Problem Description
Design a data structure that supports inserting a string key with an integer value and returning the sum of all values for keys that share a given prefix. If a key is inserted again, its value should be updated to the new one.
Key Insights
- A brute-force solution iterates through all keys on every sum query, which is acceptable given the small constraints (max 50 calls).
- A Trie (prefix tree) data structure can optimize the sum query by aggregating prefix sums along the insertion path.
- When updating an existing key, the difference between the new value and the old value must be propagated through the Trie.
- Maintaining a hashmap for tracking the current value of each key simplifies handling duplicate key insertions.
Space and Time Complexity
Time Complexity:
- Insert: O(L) per key, where L is the length of the key.
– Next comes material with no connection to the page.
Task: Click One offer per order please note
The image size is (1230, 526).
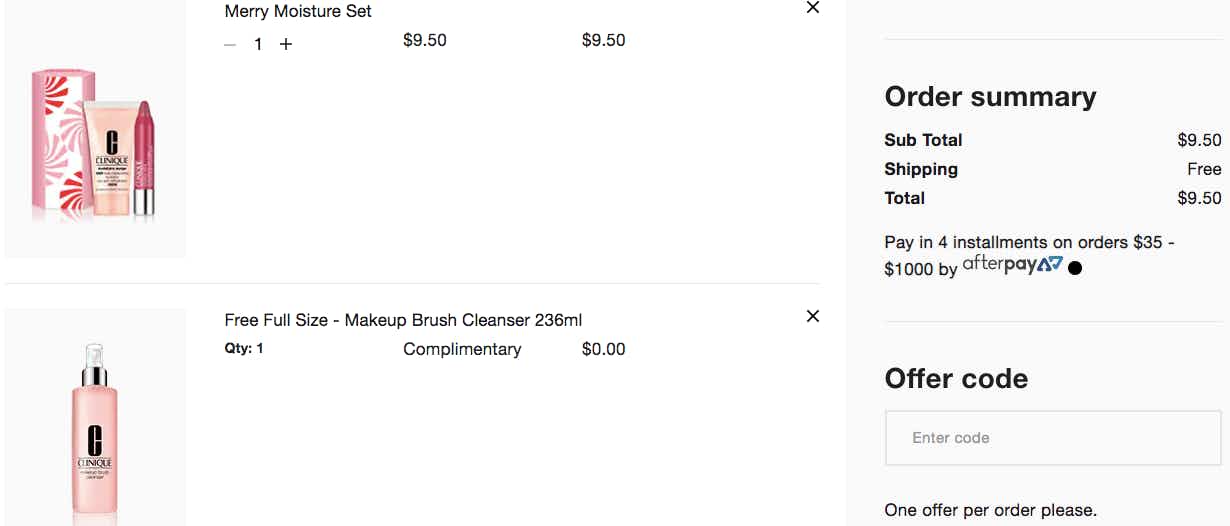Action: coord(990,510)
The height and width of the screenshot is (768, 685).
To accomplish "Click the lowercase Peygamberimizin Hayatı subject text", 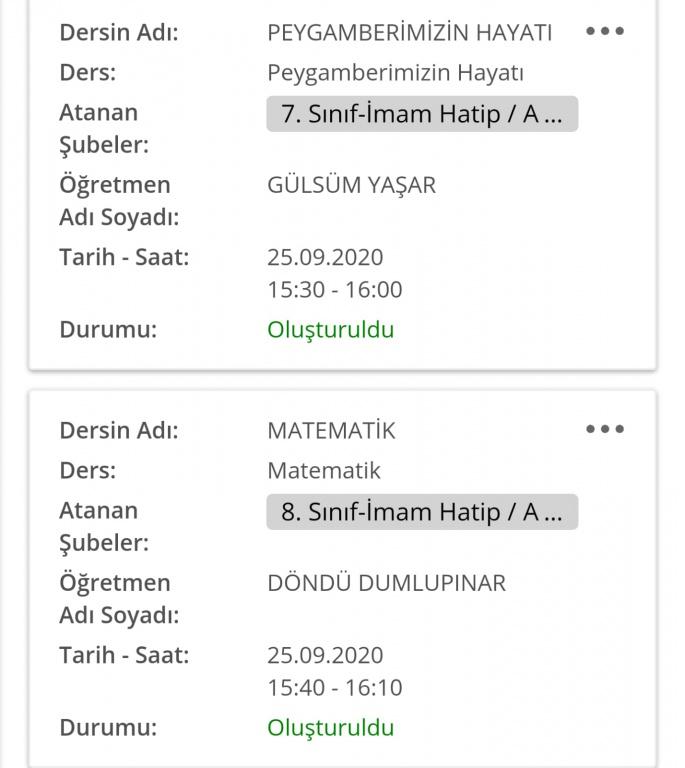I will click(396, 72).
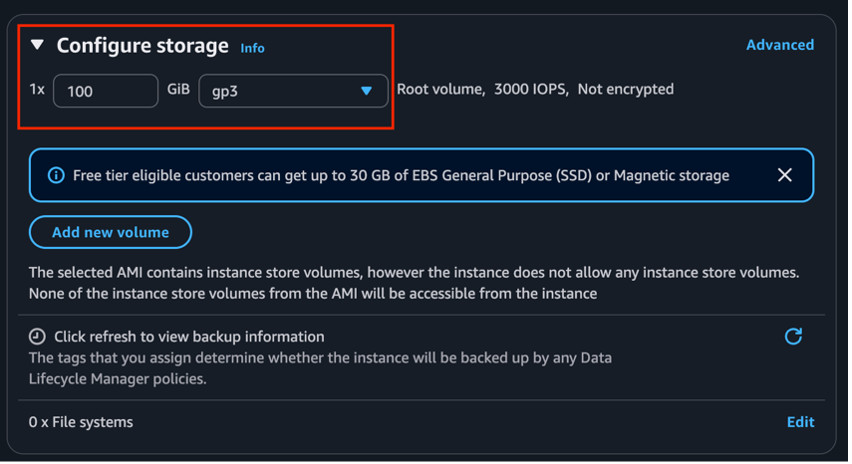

- Sum: O(P) per query, where P is the length of the prefix. Space Complexity:
- O(N * L) in worst-case, where N is the number of keys and L is the average length of the keys.
Solution
We use a combination of a Trie and a HashMap. The HashMap will store the current value for each key to determine the delta when a key is updated. The Trie will store cumulative sums at each node such that each node represents a character in the keys. For insertion, we calculate the difference (delta) between the new value and the current value (if the key exists) and propagate this delta along the path of nodes in the Trie corresponding to the key. For sum query, we traverse the Trie using the prefix and return the stored cumulative sum at the node corresponding to the last character of the prefix. This approach efficiently handles prefix sum queries and dynamic updates.